To meet the market for a cheaper 5.56mm rifle as a counterpart to the AR-16, Armalite engineer Arthur Miller scaled down the design in 1963/4, creating the AR-18. Armalite was hoping to find both military and commercial contracts for this new rifle, although no military sales would every develop. Armalite themselves built rifles in Costa Mesa (4018 AR-180 semiautomatic rifles and 1,171 AR-18 selective-fire rifles) between 1969 and 1972. In 1966 or 67 they arranged to license the design to the Howa company in Japan, who would make a further 3,927 of them. Shortly after the deal was made, however, the Japanese government restricted arms sales to nations at war, leaving Armalite looking for a new partner. In 1974 the license transferred to Sterling in the UK, who would make 12,362 AR-180s.
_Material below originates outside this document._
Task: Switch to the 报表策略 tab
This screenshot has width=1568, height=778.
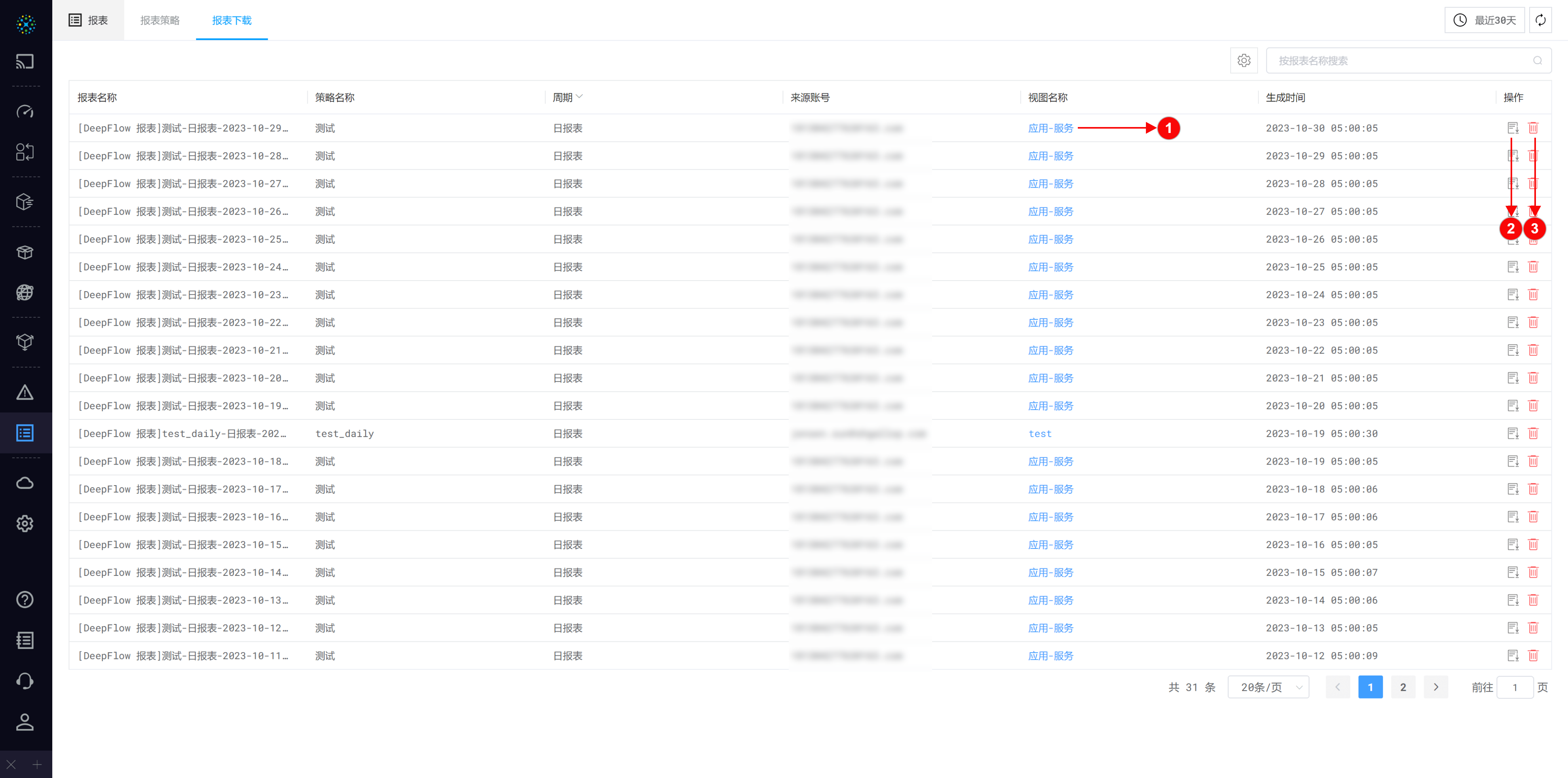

The rifle was tested sporadically by the US military between 1964 and 1970, but found to be not as good as the AR-15/M16. Sterling managed to make a few military sales in Africa, but nothing of major quantity. However the AR-18 mechanism would be the basis for many of the rifles in major military service for decades afterwards, including the British L85 and the German G36.
These were in the December 2019 RIA Premier auction. Hammer prices: AR18 (transferrable) – $23,000. How – $2,300. Sterling – $2,300. Costa Mesa – $2,588.